OWASP Mobile Top 10 Vulnerabilities
I think OWASP is a great project and IT students should learn about OWASP at University because this project has a lot of interesting resources that IT engineers should take into account at work. OWASP is really interesting for developers but it’s also interesting for systems and security engineers because we can learn how to develop software secure but we can also learn what are the main vulnerabilities to protect the systems. I’ve already written about OWASP Top 10 and I would also like to write about OWASP Top 10 for Mobile Apps.
The first and leading mobile security vulnerability is M1 – Improper Platform Usage which refers to the misuse of any platform feature or failure to incorporate platform security controls. Next to the OWASP Top 10 Mobile list is M2 - Insecure Data Storage because it is crucial to store data securely in a place that won’t be accessible to another app or an individual. Therefore, we should never think attackers won’t have access to filesystems.
M3 - Insecure Communication is the third in the list. If the data is sent unencrypted in cleartext, attackers monitoring the network can capture and read all the information being sent. To avoid data from being stolen, we should rely on industry-standard encryption protocols. M4 – Insecure Authentication comes next on the security vulnerabilities list where we should verify the identity of the user securely before granting access.
The fifth security vulnerability is M5 – Insufficient Cryptography because there are mobile apps using weak algorithms for encryption and decryption or the cryptographic process ifself has implementation flaws. Like M4 - Insecure Authentication, M6 – Insecure Authorization leads to data theft where attackers log in as legitimate users and perform privilege escalation attacks. It’s highly recommended to ensure that for each request, the mobile app verifies the identity of the user.

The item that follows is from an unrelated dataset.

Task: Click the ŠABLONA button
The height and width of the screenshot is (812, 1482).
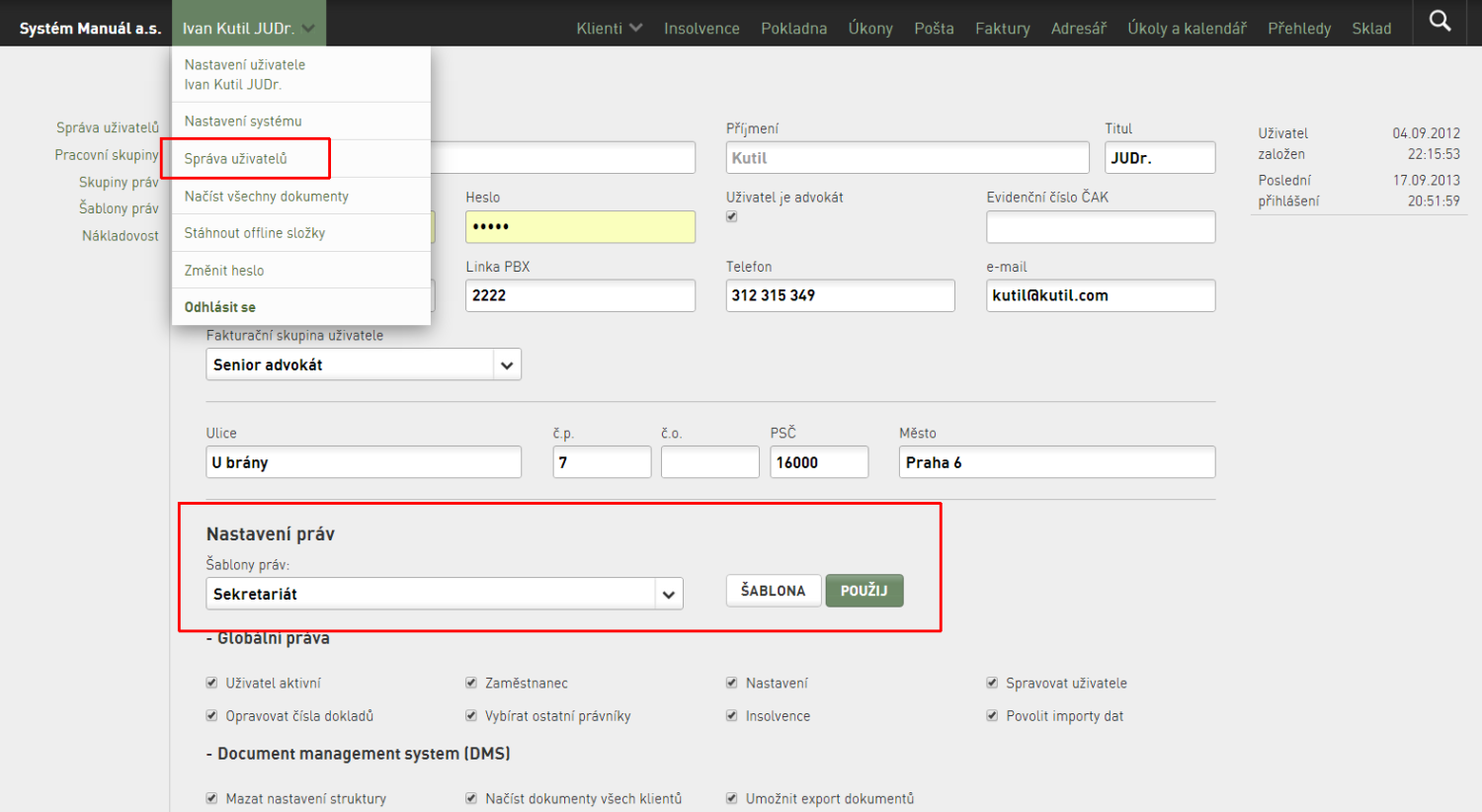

Another vulnerability relating to faulty code implementations is the M7 – Client Code Quality. Nobody is perfect thus there could be code-level mistakes in mobile apps with issues such as buffer overflows, remote code execution, etc. Therefore, we should test and review the source code. We should also pay attention to tampered version of mobile apps because this is the M8 – Code Tampering security risk where we should implement anti-tamper techniques such as checksums, digital signatures, code hardening, and other validation methods.
The M9 – Reverse Engineering is also a mobile security risk that we have to prevent because reverse engineering allow attackers to understand, inspect, and modify the code to include harmful functionality. Finally, M10 – Extraneous Functionality is a security risk which allows attackers use backdoors or additional functionalities leave by developers unintentionally.
Regards my friends! Do you know OWASP Mobile Top 10?